:: What this task involves ::
Starting at the line that has "Add to cart (857, 545)" and stopping after the line that has "Description [tab] (382, 809)", reproduce the listing below exactly; omit everything else.

________

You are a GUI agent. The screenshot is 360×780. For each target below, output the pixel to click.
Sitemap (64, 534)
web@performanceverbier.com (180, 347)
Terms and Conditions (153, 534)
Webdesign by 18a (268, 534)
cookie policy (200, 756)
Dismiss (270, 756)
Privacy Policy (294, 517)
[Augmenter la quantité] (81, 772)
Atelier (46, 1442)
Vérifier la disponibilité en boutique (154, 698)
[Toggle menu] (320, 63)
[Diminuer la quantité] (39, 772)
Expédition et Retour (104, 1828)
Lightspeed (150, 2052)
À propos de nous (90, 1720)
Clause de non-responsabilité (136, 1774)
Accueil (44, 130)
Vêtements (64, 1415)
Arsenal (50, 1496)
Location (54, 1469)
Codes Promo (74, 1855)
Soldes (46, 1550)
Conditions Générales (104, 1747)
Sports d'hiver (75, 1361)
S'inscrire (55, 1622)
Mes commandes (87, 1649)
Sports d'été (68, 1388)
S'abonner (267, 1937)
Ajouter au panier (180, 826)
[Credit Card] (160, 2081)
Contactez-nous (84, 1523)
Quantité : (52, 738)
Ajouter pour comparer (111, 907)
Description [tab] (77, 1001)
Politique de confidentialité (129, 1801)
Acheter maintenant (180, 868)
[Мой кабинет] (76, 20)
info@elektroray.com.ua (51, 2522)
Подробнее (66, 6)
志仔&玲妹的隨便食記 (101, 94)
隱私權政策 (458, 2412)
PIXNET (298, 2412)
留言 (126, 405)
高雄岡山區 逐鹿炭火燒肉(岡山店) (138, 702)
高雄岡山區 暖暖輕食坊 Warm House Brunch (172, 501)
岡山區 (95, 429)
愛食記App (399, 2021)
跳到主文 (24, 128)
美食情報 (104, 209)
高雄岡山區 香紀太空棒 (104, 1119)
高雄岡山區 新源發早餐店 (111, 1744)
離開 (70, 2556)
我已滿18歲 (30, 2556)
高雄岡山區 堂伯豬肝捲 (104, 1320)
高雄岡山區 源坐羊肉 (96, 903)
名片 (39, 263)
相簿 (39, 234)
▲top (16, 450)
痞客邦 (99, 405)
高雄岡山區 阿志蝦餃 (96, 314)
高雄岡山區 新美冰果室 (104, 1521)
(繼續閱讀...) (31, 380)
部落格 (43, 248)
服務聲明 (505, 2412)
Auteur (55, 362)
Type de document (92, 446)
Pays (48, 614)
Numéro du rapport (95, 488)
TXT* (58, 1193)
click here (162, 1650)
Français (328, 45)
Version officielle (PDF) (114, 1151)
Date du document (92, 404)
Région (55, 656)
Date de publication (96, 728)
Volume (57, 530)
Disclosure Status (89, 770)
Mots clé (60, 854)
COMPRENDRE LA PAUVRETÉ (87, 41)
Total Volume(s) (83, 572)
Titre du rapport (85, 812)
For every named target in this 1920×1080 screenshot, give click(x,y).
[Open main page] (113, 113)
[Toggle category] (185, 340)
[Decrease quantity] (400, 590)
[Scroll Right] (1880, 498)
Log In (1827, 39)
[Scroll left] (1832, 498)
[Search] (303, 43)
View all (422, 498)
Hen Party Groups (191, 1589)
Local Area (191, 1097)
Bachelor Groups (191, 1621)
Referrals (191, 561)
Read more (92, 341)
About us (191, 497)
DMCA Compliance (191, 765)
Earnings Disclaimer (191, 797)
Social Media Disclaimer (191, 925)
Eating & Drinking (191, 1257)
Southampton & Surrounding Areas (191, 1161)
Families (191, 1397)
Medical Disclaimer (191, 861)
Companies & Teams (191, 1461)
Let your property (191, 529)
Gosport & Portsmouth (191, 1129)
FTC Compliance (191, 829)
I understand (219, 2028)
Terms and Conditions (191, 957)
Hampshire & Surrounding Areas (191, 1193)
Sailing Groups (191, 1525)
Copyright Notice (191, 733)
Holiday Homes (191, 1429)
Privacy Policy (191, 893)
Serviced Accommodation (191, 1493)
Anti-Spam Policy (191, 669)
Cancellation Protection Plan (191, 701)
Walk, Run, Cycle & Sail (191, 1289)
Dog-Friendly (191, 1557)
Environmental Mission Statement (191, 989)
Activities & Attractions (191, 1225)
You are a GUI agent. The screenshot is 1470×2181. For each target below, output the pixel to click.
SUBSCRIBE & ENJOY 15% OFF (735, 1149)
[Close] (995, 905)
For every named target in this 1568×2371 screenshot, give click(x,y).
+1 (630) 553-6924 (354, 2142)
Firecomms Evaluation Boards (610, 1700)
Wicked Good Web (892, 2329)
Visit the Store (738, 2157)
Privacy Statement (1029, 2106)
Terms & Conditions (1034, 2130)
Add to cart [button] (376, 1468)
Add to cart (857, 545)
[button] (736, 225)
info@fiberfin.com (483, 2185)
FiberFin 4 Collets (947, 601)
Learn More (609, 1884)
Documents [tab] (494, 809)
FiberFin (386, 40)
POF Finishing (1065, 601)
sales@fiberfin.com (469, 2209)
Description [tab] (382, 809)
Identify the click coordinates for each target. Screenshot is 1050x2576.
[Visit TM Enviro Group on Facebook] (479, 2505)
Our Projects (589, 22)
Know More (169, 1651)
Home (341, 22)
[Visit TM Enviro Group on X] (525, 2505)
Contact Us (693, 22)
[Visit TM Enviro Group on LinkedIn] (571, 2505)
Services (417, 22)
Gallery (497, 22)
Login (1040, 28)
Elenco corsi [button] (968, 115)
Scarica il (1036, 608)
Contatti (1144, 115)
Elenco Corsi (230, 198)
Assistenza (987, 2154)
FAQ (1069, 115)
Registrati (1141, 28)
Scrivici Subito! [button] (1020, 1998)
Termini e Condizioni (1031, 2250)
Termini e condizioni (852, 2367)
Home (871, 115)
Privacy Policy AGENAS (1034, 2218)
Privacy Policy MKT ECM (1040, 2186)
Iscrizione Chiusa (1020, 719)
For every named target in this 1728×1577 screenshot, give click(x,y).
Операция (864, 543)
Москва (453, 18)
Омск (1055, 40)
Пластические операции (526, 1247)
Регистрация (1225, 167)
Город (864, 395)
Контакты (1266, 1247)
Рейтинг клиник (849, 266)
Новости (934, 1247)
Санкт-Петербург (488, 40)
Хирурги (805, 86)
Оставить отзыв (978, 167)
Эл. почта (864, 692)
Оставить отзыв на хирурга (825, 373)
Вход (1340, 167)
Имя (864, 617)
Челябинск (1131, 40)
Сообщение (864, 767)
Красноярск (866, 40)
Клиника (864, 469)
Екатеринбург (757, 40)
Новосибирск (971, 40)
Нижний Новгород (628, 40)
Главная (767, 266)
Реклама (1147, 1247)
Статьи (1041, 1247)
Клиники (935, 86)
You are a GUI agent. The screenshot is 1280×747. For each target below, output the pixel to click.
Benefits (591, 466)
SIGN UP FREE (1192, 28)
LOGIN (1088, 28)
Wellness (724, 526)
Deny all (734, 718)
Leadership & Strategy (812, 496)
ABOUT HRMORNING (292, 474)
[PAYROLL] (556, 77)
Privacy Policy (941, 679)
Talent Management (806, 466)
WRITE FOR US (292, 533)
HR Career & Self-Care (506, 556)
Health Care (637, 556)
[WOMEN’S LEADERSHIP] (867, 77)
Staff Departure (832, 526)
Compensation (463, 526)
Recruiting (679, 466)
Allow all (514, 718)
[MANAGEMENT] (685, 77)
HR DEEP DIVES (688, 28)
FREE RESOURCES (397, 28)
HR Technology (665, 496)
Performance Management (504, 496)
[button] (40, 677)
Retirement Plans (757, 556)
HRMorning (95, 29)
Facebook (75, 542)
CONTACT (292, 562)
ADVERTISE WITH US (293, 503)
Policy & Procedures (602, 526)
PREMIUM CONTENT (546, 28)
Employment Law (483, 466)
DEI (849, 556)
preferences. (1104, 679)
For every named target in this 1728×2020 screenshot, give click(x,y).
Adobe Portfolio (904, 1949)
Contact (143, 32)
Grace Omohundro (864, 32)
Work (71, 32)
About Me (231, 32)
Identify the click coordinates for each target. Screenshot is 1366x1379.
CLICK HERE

________

:: Exercise result ::
Add to cart (857, 545)
[button] (736, 225)
info@fiberfin.com (483, 2185)
FiberFin 4 Collets (947, 601)
Learn More (609, 1884)
Documents [tab] (494, 809)
FiberFin (386, 40)
POF Finishing (1065, 601)
sales@fiberfin.com (469, 2209)
Description [tab] (382, 809)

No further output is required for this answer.